__Challenge__
Can you copy out these rows again, replacing every "computer-use agent" with "screen assistant" and leaving everything else unchanged?

— begin —

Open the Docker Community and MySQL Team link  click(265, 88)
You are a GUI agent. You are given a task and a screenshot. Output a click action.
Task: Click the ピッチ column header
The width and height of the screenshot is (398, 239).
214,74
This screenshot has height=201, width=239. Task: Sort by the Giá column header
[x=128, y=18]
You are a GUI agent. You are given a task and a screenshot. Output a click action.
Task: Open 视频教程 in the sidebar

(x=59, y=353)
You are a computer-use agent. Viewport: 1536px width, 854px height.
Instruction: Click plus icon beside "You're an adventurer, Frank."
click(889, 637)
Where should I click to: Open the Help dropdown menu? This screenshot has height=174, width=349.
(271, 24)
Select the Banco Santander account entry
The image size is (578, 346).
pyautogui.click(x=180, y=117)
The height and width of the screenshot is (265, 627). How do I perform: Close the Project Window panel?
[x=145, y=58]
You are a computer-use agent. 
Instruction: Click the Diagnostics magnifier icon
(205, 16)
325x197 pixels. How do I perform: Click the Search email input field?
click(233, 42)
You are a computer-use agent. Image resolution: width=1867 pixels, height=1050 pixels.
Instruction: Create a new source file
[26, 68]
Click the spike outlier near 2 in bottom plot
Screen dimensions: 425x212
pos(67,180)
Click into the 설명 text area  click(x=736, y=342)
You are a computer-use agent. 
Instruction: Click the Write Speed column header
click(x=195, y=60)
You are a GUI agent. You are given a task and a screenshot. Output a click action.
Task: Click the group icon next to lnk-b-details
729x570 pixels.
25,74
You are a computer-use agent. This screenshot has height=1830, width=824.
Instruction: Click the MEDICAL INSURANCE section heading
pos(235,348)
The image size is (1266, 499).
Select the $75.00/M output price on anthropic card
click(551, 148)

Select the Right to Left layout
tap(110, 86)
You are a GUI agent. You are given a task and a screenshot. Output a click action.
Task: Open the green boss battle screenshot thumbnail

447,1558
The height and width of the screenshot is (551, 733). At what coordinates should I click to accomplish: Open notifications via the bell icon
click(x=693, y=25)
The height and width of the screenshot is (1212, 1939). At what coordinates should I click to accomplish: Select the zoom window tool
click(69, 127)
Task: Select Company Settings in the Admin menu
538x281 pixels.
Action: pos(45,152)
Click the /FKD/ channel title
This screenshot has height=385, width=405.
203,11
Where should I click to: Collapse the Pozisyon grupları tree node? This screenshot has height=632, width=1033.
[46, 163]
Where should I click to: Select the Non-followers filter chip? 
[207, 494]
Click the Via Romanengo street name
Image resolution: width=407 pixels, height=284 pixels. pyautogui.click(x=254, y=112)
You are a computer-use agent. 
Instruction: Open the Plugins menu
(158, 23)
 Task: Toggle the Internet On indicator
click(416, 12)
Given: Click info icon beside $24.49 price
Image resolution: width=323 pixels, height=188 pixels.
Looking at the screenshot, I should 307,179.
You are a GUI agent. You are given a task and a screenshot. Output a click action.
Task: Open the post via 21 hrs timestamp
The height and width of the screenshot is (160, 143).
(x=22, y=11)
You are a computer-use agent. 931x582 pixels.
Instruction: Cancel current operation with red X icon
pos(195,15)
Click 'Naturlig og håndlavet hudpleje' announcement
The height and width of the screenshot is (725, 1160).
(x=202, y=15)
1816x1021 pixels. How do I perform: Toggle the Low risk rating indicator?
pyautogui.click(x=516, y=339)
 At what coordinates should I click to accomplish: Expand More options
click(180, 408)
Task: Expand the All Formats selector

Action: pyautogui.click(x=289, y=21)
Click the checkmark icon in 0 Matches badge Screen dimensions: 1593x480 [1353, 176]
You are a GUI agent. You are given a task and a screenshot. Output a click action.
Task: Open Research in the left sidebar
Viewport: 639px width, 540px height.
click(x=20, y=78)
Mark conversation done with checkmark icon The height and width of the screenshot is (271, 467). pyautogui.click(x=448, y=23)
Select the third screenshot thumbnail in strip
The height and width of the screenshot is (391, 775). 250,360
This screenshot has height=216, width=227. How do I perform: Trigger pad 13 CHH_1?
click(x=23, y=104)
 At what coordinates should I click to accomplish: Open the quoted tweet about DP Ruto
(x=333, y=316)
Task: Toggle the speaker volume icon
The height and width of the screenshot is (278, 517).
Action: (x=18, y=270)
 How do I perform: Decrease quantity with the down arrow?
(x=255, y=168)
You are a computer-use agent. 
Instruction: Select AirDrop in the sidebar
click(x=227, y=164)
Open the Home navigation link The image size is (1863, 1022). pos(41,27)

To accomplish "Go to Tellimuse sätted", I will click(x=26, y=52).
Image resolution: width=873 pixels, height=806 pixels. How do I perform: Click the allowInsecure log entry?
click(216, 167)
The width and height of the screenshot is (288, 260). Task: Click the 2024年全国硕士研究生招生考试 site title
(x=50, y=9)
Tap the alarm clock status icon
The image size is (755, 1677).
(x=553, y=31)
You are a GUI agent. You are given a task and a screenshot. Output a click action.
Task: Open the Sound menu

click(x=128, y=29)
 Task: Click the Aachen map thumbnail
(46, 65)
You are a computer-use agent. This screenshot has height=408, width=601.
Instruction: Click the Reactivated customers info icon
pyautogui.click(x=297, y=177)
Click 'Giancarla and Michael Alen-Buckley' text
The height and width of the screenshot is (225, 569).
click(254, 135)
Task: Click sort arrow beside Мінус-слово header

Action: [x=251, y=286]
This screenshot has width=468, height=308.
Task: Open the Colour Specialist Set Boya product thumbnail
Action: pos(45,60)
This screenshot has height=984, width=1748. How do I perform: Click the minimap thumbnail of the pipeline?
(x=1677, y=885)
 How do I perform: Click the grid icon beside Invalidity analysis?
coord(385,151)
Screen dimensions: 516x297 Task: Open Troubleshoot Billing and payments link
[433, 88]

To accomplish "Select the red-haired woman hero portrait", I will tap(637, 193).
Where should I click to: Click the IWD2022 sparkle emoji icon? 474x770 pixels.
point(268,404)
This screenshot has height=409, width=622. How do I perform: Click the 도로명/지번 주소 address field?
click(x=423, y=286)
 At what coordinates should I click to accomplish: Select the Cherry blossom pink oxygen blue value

— end —

__Task solution__
Open the Docker Community and MySQL Team link  click(265, 88)
You are a GUI agent. You are given a task and a screenshot. Output a click action.
Task: Click the ピッチ column header
The width and height of the screenshot is (398, 239).
214,74
This screenshot has height=201, width=239. Task: Sort by the Giá column header
[x=128, y=18]
You are a GUI agent. You are given a task and a screenshot. Output a click action.
Task: Open 视频教程 in the sidebar

(x=59, y=353)
You are a screen assistant. Viewport: 1536px width, 854px height.
Instruction: Click plus icon beside "You're an adventurer, Frank."
click(889, 637)
Where should I click to: Open the Help dropdown menu? This screenshot has height=174, width=349.
(271, 24)
Select the Banco Santander account entry
The image size is (578, 346).
pyautogui.click(x=180, y=117)
The height and width of the screenshot is (265, 627). How do I perform: Close the Project Window panel?
[x=145, y=58]
You are a screen assistant. 
Instruction: Click the Diagnostics magnifier icon
(205, 16)
325x197 pixels. How do I perform: Click the Search email input field?
click(233, 42)
You are a screen assistant. Image resolution: width=1867 pixels, height=1050 pixels.
Instruction: Create a new source file
[26, 68]
Click the spike outlier near 2 in bottom plot
Screen dimensions: 425x212
pos(67,180)
Click into the 설명 text area  click(x=736, y=342)
You are a screen assistant. 
Instruction: Click the Write Speed column header
click(x=195, y=60)
You are a GUI agent. You are given a task and a screenshot. Output a click action.
Task: Click the group icon next to lnk-b-details
729x570 pixels.
25,74
You are a screen assistant. This screenshot has height=1830, width=824.
Instruction: Click the MEDICAL INSURANCE section heading
pos(235,348)
The image size is (1266, 499).
Select the $75.00/M output price on anthropic card
click(551, 148)

Select the Right to Left layout
tap(110, 86)
You are a GUI agent. You are given a task and a screenshot. Output a click action.
Task: Open the green boss battle screenshot thumbnail

447,1558
The height and width of the screenshot is (551, 733). At what coordinates should I click to accomplish: Open notifications via the bell icon
click(x=693, y=25)
The height and width of the screenshot is (1212, 1939). At what coordinates should I click to accomplish: Select the zoom window tool
click(69, 127)
Task: Select Company Settings in the Admin menu
538x281 pixels.
Action: pos(45,152)
Click the /FKD/ channel title
This screenshot has height=385, width=405.
203,11
Where should I click to: Collapse the Pozisyon grupları tree node? This screenshot has height=632, width=1033.
[46, 163]
Where should I click to: Select the Non-followers filter chip? 
[207, 494]
Click the Via Romanengo street name
Image resolution: width=407 pixels, height=284 pixels. pyautogui.click(x=254, y=112)
You are a screen assistant. 
Instruction: Open the Plugins menu
(158, 23)
 Task: Toggle the Internet On indicator
click(416, 12)
Given: Click info icon beside $24.49 price
Image resolution: width=323 pixels, height=188 pixels.
Looking at the screenshot, I should 307,179.
You are a GUI agent. You are given a task and a screenshot. Output a click action.
Task: Open the post via 21 hrs timestamp
The height and width of the screenshot is (160, 143).
(x=22, y=11)
You are a screen assistant. 931x582 pixels.
Instruction: Cancel current operation with red X icon
pos(195,15)
Click 'Naturlig og håndlavet hudpleje' announcement
The height and width of the screenshot is (725, 1160).
(x=202, y=15)
1816x1021 pixels. How do I perform: Toggle the Low risk rating indicator?
pyautogui.click(x=516, y=339)
 At what coordinates should I click to accomplish: Expand More options
click(180, 408)
Task: Expand the All Formats selector

Action: pyautogui.click(x=289, y=21)
Click the checkmark icon in 0 Matches badge Screen dimensions: 1593x480 [1353, 176]
You are a GUI agent. You are given a task and a screenshot. Output a click action.
Task: Open Research in the left sidebar
Viewport: 639px width, 540px height.
click(x=20, y=78)
Mark conversation done with checkmark icon The height and width of the screenshot is (271, 467). pyautogui.click(x=448, y=23)
Select the third screenshot thumbnail in strip
The height and width of the screenshot is (391, 775). 250,360
This screenshot has height=216, width=227. How do I perform: Trigger pad 13 CHH_1?
click(x=23, y=104)
 At what coordinates should I click to accomplish: Open the quoted tweet about DP Ruto
(x=333, y=316)
Task: Toggle the speaker volume icon
The height and width of the screenshot is (278, 517).
Action: (x=18, y=270)
 How do I perform: Decrease quantity with the down arrow?
(x=255, y=168)
You are a screen assistant. 
Instruction: Select AirDrop in the sidebar
click(x=227, y=164)
Open the Home navigation link The image size is (1863, 1022). pos(41,27)

To accomplish "Go to Tellimuse sätted", I will click(x=26, y=52).
Image resolution: width=873 pixels, height=806 pixels. How do I perform: Click the allowInsecure log entry?
click(216, 167)
The width and height of the screenshot is (288, 260). Task: Click the 2024年全国硕士研究生招生考试 site title
(x=50, y=9)
Tap the alarm clock status icon
The image size is (755, 1677).
(x=553, y=31)
You are a GUI agent. You are given a task and a screenshot. Output a click action.
Task: Open the Sound menu

click(x=128, y=29)
 Task: Click the Aachen map thumbnail
(46, 65)
You are a screen assistant. This screenshot has height=408, width=601.
Instruction: Click the Reactivated customers info icon
pyautogui.click(x=297, y=177)
Click 'Giancarla and Michael Alen-Buckley' text
The height and width of the screenshot is (225, 569).
click(254, 135)
Task: Click sort arrow beside Мінус-слово header

Action: [x=251, y=286]
This screenshot has width=468, height=308.
Task: Open the Colour Specialist Set Boya product thumbnail
Action: pos(45,60)
This screenshot has height=984, width=1748. How do I perform: Click the minimap thumbnail of the pipeline?
(x=1677, y=885)
 How do I perform: Click the grid icon beside Invalidity analysis?
coord(385,151)
Screen dimensions: 516x297 Task: Open Troubleshoot Billing and payments link
[433, 88]

To accomplish "Select the red-haired woman hero portrait", I will tap(637, 193).
Where should I click to: Click the IWD2022 sparkle emoji icon? 474x770 pixels.
point(268,404)
This screenshot has height=409, width=622. How do I perform: Click the 도로명/지번 주소 address field?
click(x=423, y=286)
 At what coordinates should I click to accomplish: Select the Cherry blossom pink oxygen blue value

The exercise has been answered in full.